PHILADELPHIA — The rates of surgical site infections following total hip arthroplasty and coronary artery bypass graft surgery were higher among Medicare patients who underwent surgery in hospitals with lower surgical volume, according to data presented at IDWeek 2014.
According to Michael Calderwood, MD, MPH, of the department of population medicine at Harvard Medical School and the division of infectious diseases at Brigham and Women’s Hospital, data on health care-associated infections (HAIs) in US hospitals are publicly reported and used to compare performance across hospitals, but many hospitals are excluded from the comparisons due to low volume of device days, patient days or surgical procedures.
“If you look at Medicare data, currently, US hospitals report data on six HAIs, but a range of 16% to 73% are not currently ranked in this online system because their predicted number of infections is less than one,” Calderwood said during his presentation. “That doesn’t mean that they actually reported less than one infection. Many actually reported more than that, but the predictions are based on their denominator, and thus their predicted number of infections is less than one. This is also true for state report cards.”
Calderwood and colleagues reviewed 2010 Medicare Provider and Analysis Review inpatient claims data, including short-stay acute care hospitals that perform total hip arthroplasty or coronary artery bypass graft (CABG) procedures on Medicare patients. They searched claims within 90 days of the procedures for ICD-9 codes that indicated a surgical site infection (SSI) and then calculated odds of infections by Medicare surgical volume, adjusting for age, gender and coded comorbidities.

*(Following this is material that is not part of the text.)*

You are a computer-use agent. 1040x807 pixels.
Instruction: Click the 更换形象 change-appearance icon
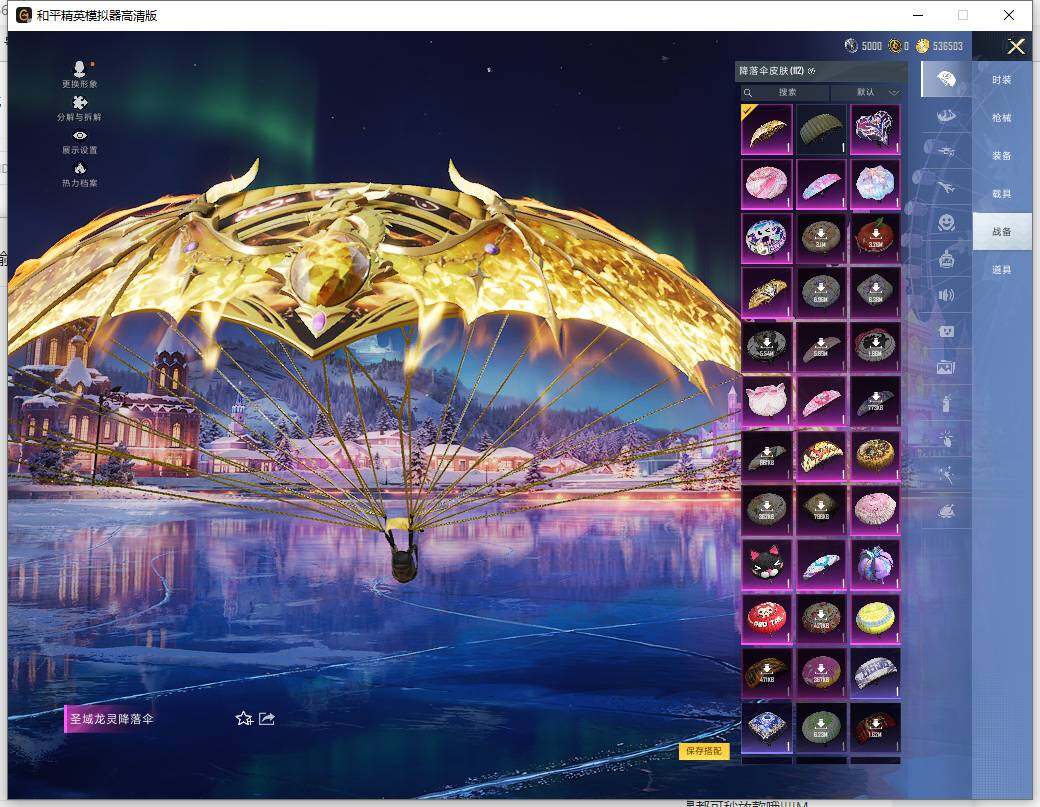coord(80,69)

They found the rates of claims-based SSIs declined in hospitals that had a higher volume of procedures. For total hip arthroplasty in hospitals performing more than 100 procedures per year, the rate of coded SSIs was 1.9% vs. 2.9% for hospitals performing one to 24 procedures per year (OR=1.5; 95% CI, 1.3-1.7). For CABG, the rate of coded SSIs was 5% for hospitals performing 100 or more procedures per year, vs. 7% for hospitals performing one to 24 procedures (OR=1.4; 95% CI, 1.1-1.7).

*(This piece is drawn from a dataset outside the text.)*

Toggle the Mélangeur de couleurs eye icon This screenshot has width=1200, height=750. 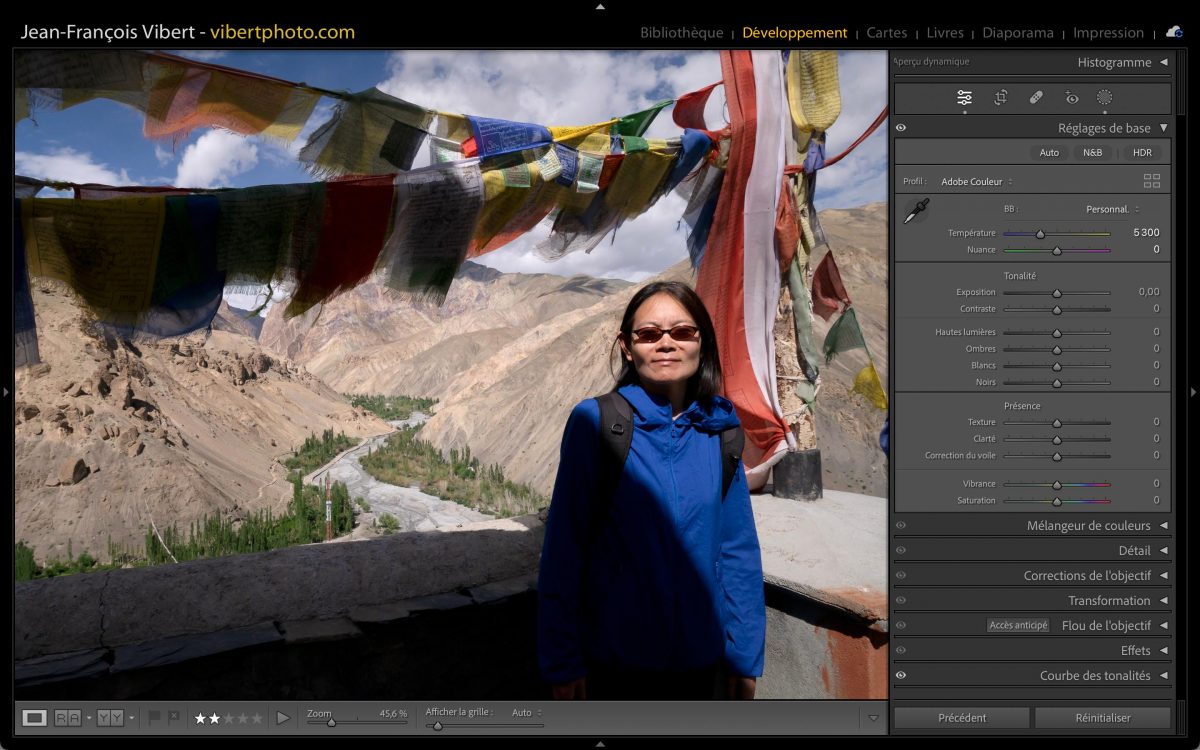pyautogui.click(x=901, y=526)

There was also a higher risk for infection after total hip arthroplasty in hospitals that performed 24 to 49 or 50 to 99 procedures per year, compared with hospitals performing more than 100. For CABG, there was also a higher risk for SSIs in hospitals performing 24 to 49 procedures a year.
Calderwood said that 72% of hospitals in the United States are in the higher risk group for SSI after total hip arthroplasty (fewer than 100 procedures per year), and 28% of hospitals are in the higher risk group for SSI after CABG (fewer than 50 procedures per year).
“A large proportion of hospitals fall into these low volume, higher risk groups,” Calderwood said. “This highlights the need to identify and validate methods to compare SSI performance in hospitals performing a lower volume of procedures, rather than just ignoring these hospitals in our public reporting.” – by Emily Shafer
For more information:
Calderwood M. Abstract 111. Presented at: IDWeek 2014; Oct. 8-12; Philadelphia.
Disclosure: Calderwood reports no relevant financial disclosures.